Through several cases of successful networked-based, collaborative projects such as FOSS or Wikipedia, some see the emergence of new ‘technological-economic feasibility spaces’ for social practice (Benkler, 2006: 31). These feasibility spaces arguably include different social and economic arrangements, in contrast to what Kumar and Webster claim, where profit, power, and control do not seem as predominant as they have been in the history of modern capitalism. In this technological-economic feasibility spaces a new social productive model, i.e., Commons-based peer production (CBPP), is emerging different from the industrial one.
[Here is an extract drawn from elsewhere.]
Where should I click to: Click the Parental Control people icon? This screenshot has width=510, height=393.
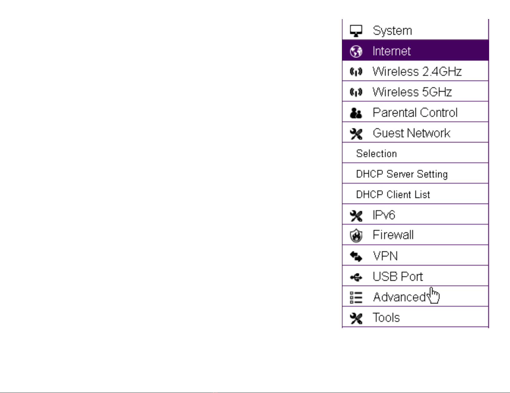point(356,113)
CBPP, exemplified by various software (GNU, the Linux kernel, KDE) and content (Wikipedia) projects, makes information sharing more important than the value of proprietary strategies and allows for large-scale information production efforts (Benkler, 2006). In this context, CBPP could be considered an early seed form stage of a new mode of information production enabled through Internet-based coordination where decisions arise from the free engagement and cooperation of the people, who coalesce to create common value without recourse to monetary compensation as key motivating factor (Bauwens, 2005, Orsi, 2009, Kostakis et al., 2013).
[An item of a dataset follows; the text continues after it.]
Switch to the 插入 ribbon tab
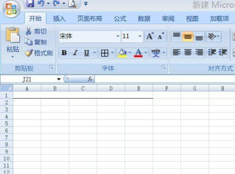The height and width of the screenshot is (174, 235). click(59, 19)
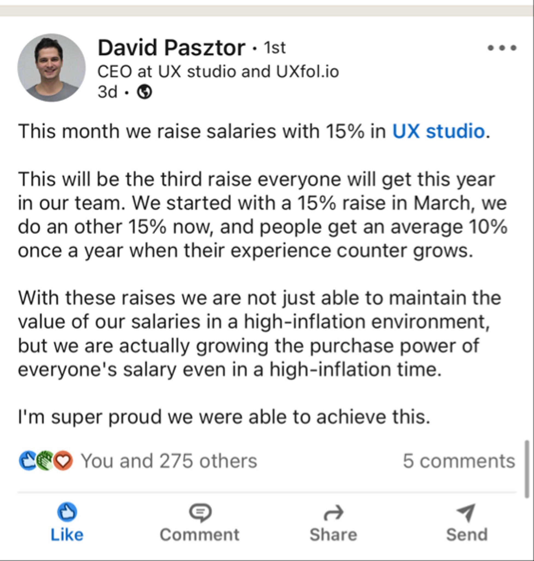Click the Comment speech bubble icon

pyautogui.click(x=200, y=513)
So far CBPP practices have been a subject to systematic research for productive fields of information such as software, news, knowledge, design and literature (Benkler, 2006, Benkler, 2011, Bauwens, 2005, Bauwens, 2009, Bruns, 2008, Weber, 2004, Van Abel et al., 2011, Kostakis and Drechsler, in press). However, only a few studies (for instance Siefkes, 2007, Carson, 2010, Troxler, 2011, Kostakis et al., 2013) have dealt with the transferability of CBPP’s processes to physical manufacturing. In addition, most of the scholars seem to agree that one of the key conditions for CBPP to emerge, either in the immaterial or material sphere of production, is modularity in the development processes.
This paper attempts to examine the feasibility of CBPP’s expansion into physical manufacturing focusing on digital fabrication technologies and the possibility for modular design in hardware components as well. Our discussion is tentative and illustrative, built on the project of a Lego-built three-dimensional (3D) printing-milling machine, and, thus, an all-inclusive instantiation is out of scope. We begin with a brief outline of the theoretical background concerning CBPP addressing its conjunction with desktop and digital manufacturing capabilities. Next, we present the case study of our hybrid 3D printing-milling machine, a project run by one of this paper’s authors. We then discuss the results in relation to the potential of CBPP’s transferability to physical manufacturing, with particular reference to hardware components’ modularity.
Section snippets
Commons-based peer production and modularity
CBPP projects produce use value, i.e. an informational good (e.g. software, design, cultural content) free to use, modify and redistribute, part of the knowledge or cultural Commons. In addition, CBPP’s development processes are based on the self-selection of tasks by the participants, who cooperate voluntarily on an equal footing (as peers) in order to reach a common goal. It has been claimed (see only Benkler, 2006, Bauwens, 2005, Tapscott and Williams, 2006, Dafermos and Söderberg, 2009)
Introduction to the case
The synergy of a globally accessible knowledge Commons as well as of the CBPP practices, constantly enriching and expanding it, with digital fabrication technologies, which are becoming more and more accessible, can arguably offer the chance to think globally but produce locally responding to local needs. This brings to mind Schumacher’s (2011: 21) articulation concerning the characteristics of the necessary methods and equipment (later called “appropriate technology”, see Hazeltine and Bull,
Conclusions
This essay set out to show, through the case of the RepRap-based, Lego-built 3D printing-milling machine, two points: First, on a theoretical level, that modularity, not only in terms of development process but also of hardware components, can catalyze CBPP’s replication for tangible products enabling social experimentation, learning and innovation. Second, that the synergy of a globally accessible knowledge Commons as well as of the CBPP practices with digital fabrication technologies, which
Acknowledgements
The research was supported by the ‘Challenges to State Modernization in 21st Century Europe’ Grant [SF 014006]; and the ‘Web 2.0 and Governance: Institutional and Normative Changes and Challenges’ Grant [ETF 8571].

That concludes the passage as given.